• _Problem details_: Recast the rows as a numbered list, skipping blank lines, from the line with "Viewport: 415px width, 139px" up to and including the line with "tap(24, 54)". Omit the pictures from your answer.

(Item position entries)
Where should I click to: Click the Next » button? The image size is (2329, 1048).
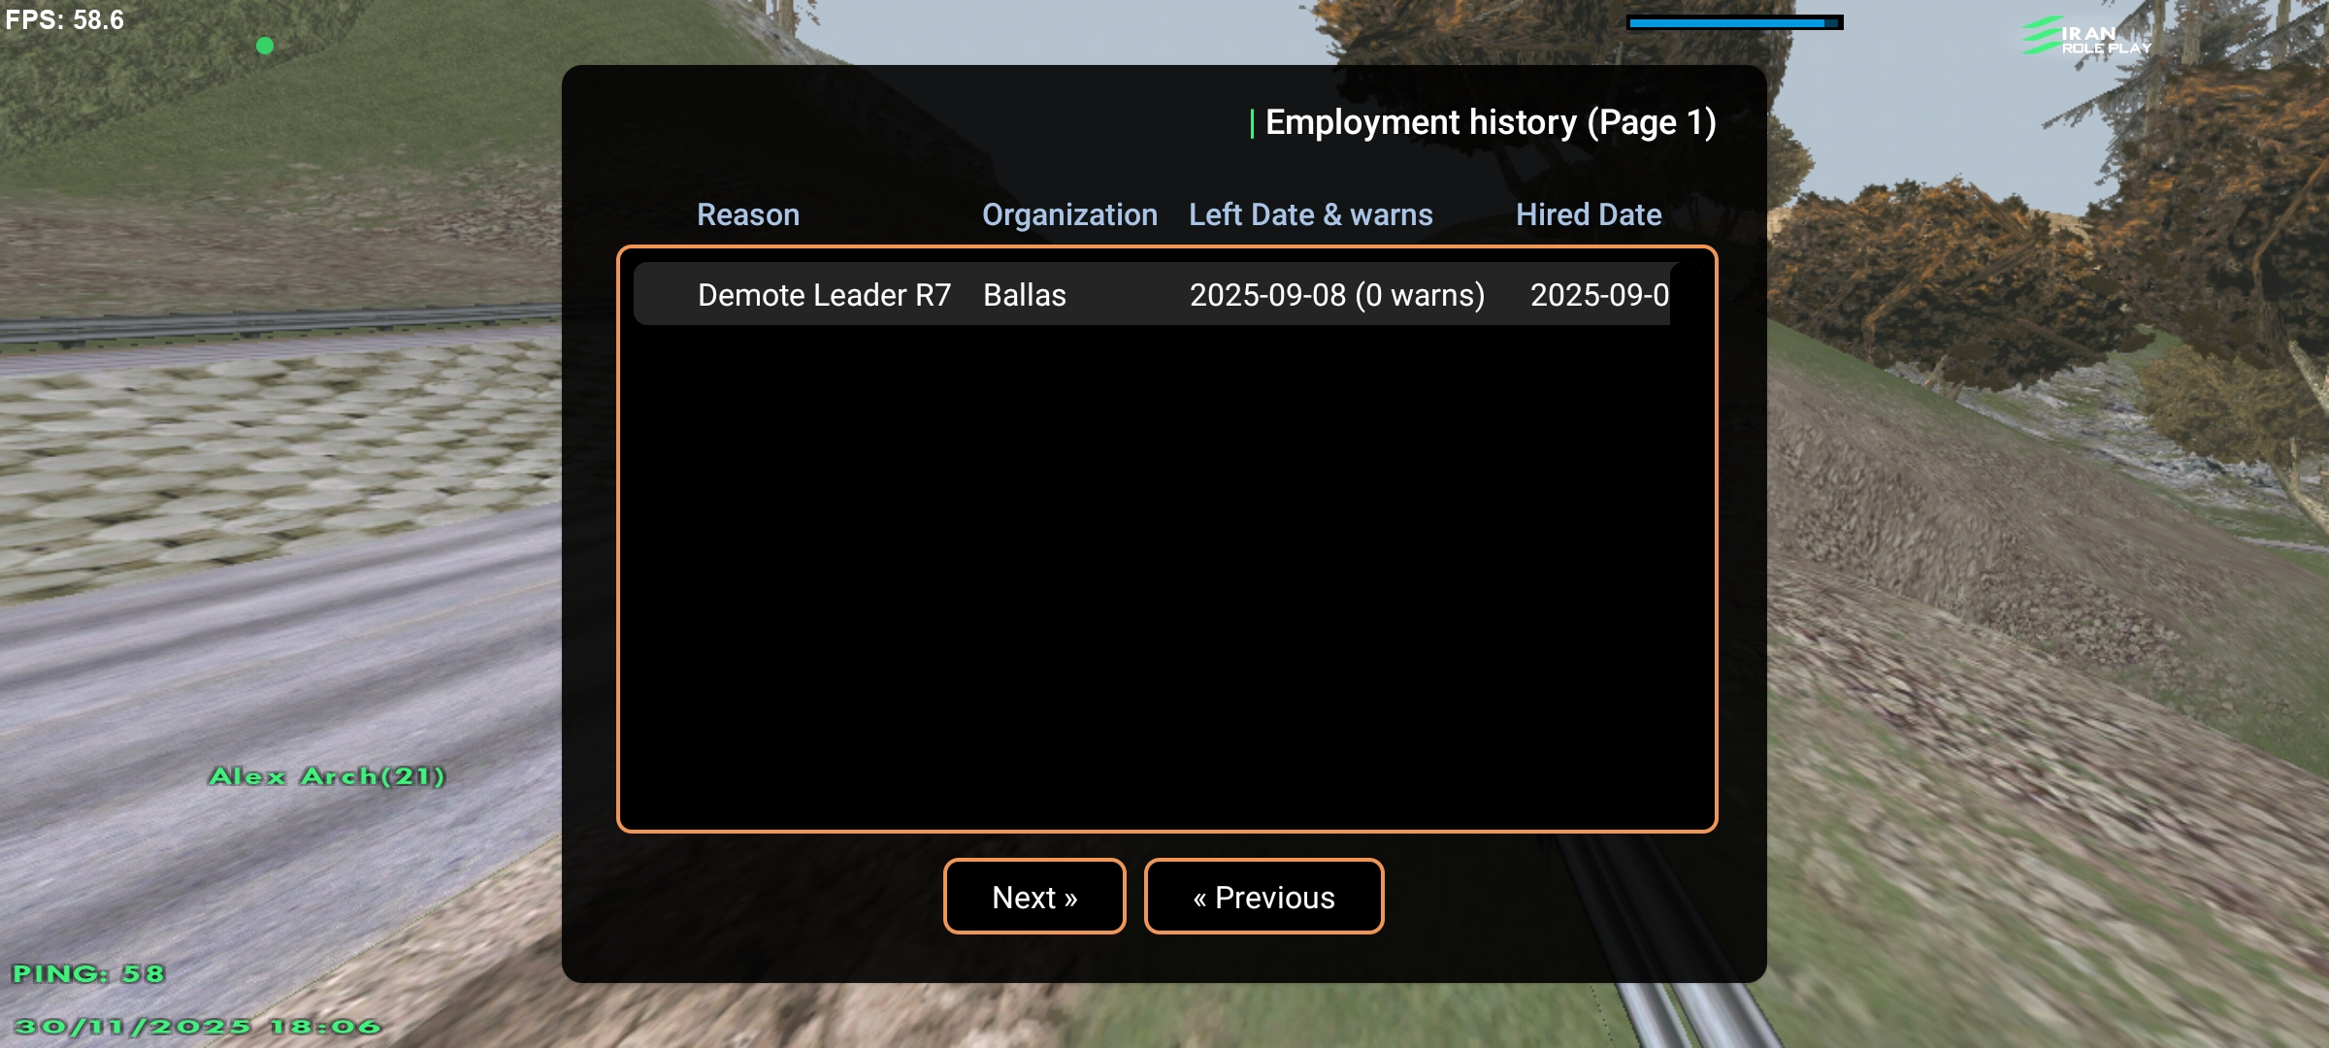point(1034,897)
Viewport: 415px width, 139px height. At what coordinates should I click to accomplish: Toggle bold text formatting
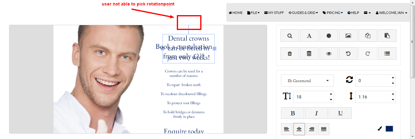pyautogui.click(x=293, y=113)
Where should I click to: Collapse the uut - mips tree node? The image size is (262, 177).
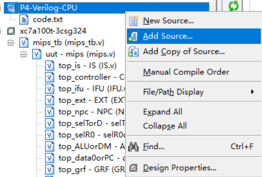tap(24, 54)
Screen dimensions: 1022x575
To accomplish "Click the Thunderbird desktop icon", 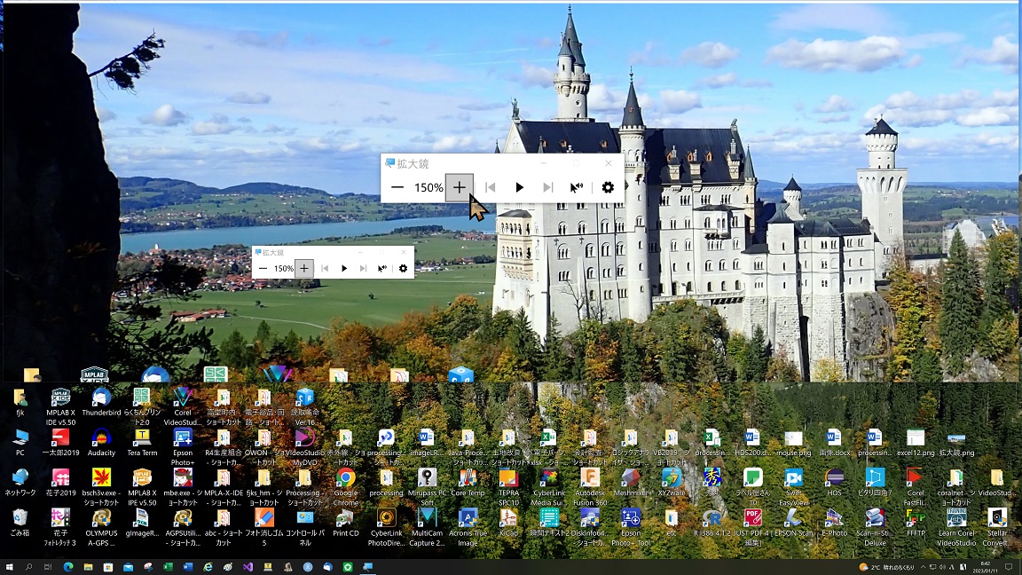I will click(102, 398).
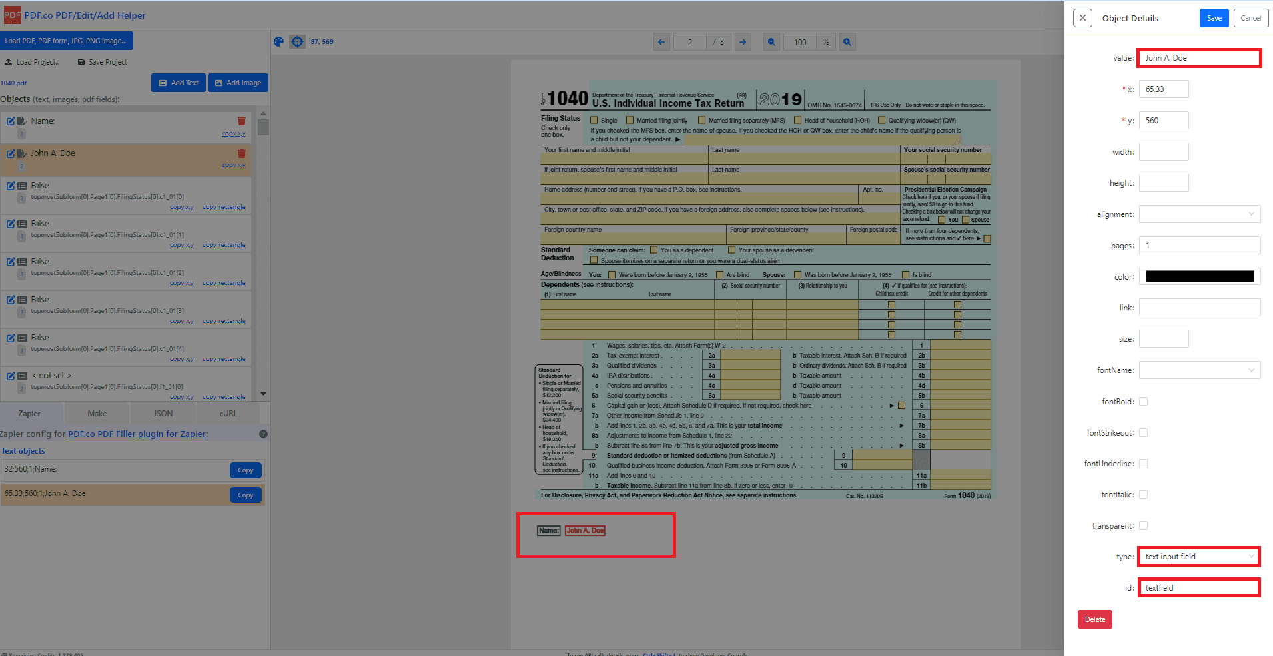Switch to the cURL tab
Screen dimensions: 1273x656
tap(228, 414)
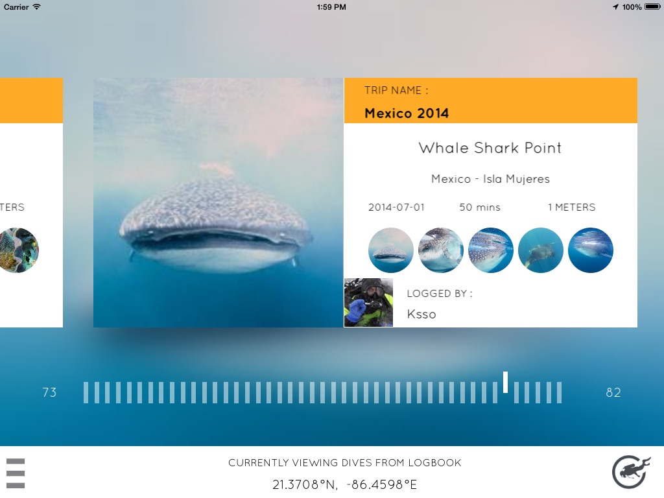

• _Response to this task_:
1. Viewport: 415px width, 139px height. At what coordinates should I click to accomplish: Toggle bold text formatting
2. pyautogui.click(x=293, y=113)
3. Where should I click to: Collapse the uut - mips tree node? The image size is (262, 177).
4. tap(24, 54)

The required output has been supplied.